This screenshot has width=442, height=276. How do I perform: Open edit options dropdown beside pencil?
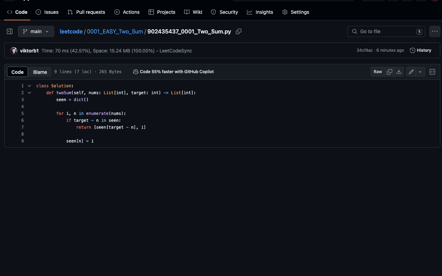coord(420,72)
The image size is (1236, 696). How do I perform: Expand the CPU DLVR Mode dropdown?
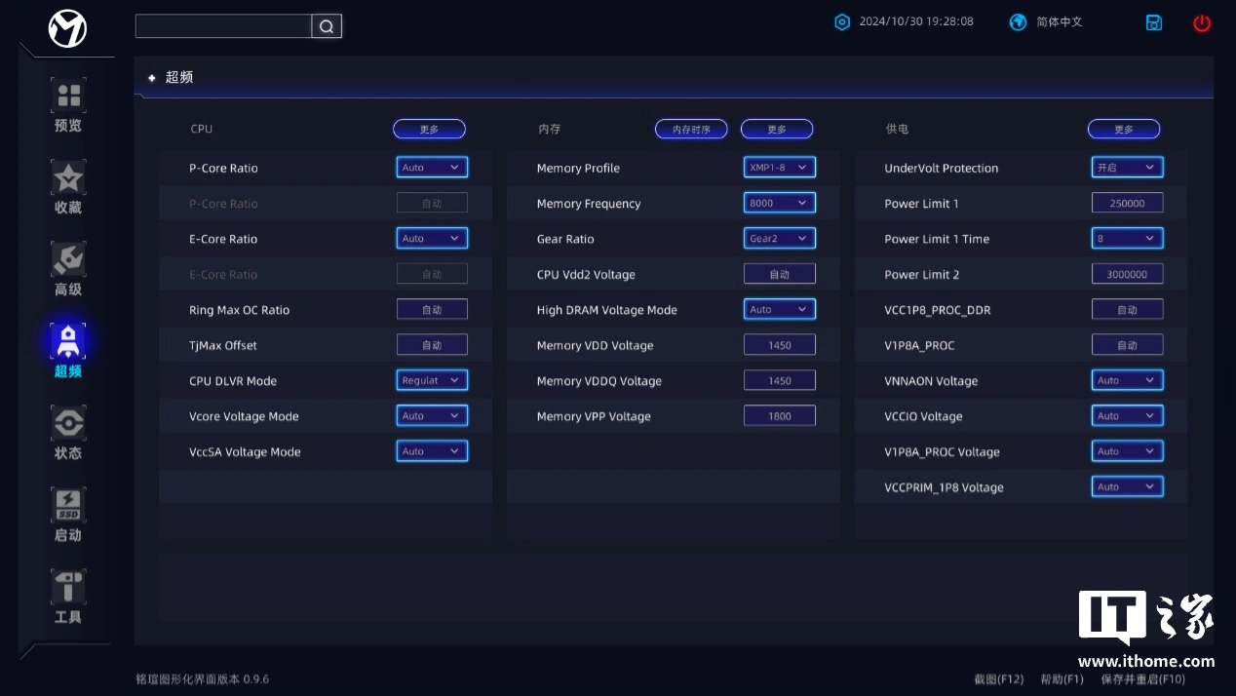[432, 380]
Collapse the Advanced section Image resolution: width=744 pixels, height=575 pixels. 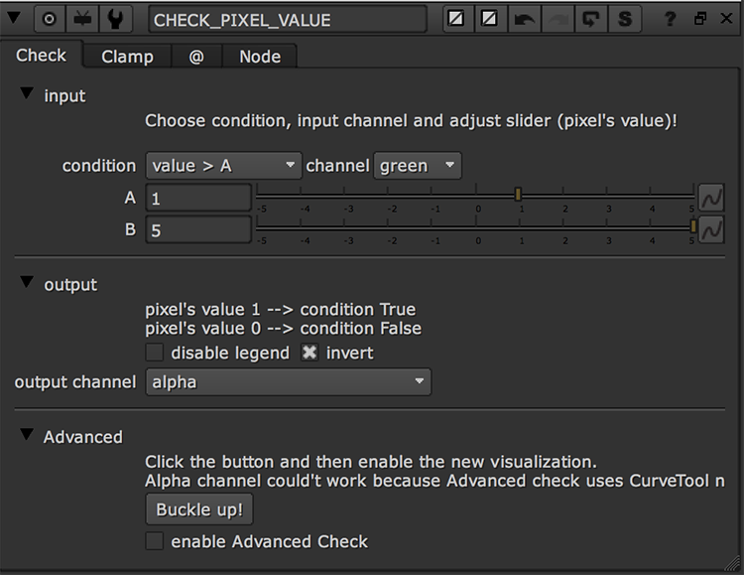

____________

What to work on>
Return only the lines from the line containing "The image size" through the last line of the records above, both ends included, exactly as written, leaving pictures out.

Reply to the exercise>
The image size is (1236, 696). How do I perform: Expand the CPU DLVR Mode dropdown?
[432, 380]
Collapse the Advanced section Image resolution: width=744 pixels, height=575 pixels. 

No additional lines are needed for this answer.